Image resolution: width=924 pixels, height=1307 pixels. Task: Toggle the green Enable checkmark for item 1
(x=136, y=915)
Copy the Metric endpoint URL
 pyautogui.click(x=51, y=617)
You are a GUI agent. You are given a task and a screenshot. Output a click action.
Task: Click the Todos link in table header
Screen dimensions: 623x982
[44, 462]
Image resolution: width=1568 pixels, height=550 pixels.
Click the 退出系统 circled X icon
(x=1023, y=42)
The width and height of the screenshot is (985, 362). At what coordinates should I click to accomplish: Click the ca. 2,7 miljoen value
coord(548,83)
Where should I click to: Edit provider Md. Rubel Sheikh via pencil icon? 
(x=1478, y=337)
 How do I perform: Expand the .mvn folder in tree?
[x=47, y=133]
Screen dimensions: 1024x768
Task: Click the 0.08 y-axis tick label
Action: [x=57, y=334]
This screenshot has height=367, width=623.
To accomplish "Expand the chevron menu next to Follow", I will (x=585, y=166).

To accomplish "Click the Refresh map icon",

--------------------------------

### Directions for this task
The lines wanted are those from the one holding "This screenshot has height=367, width=623." through the final line of the listing; print them exactly.

### Response to the task
This screenshot has height=367, width=623.
To accomplish "Expand the chevron menu next to Follow", I will (x=585, y=166).

To accomplish "Click the Refresh map icon",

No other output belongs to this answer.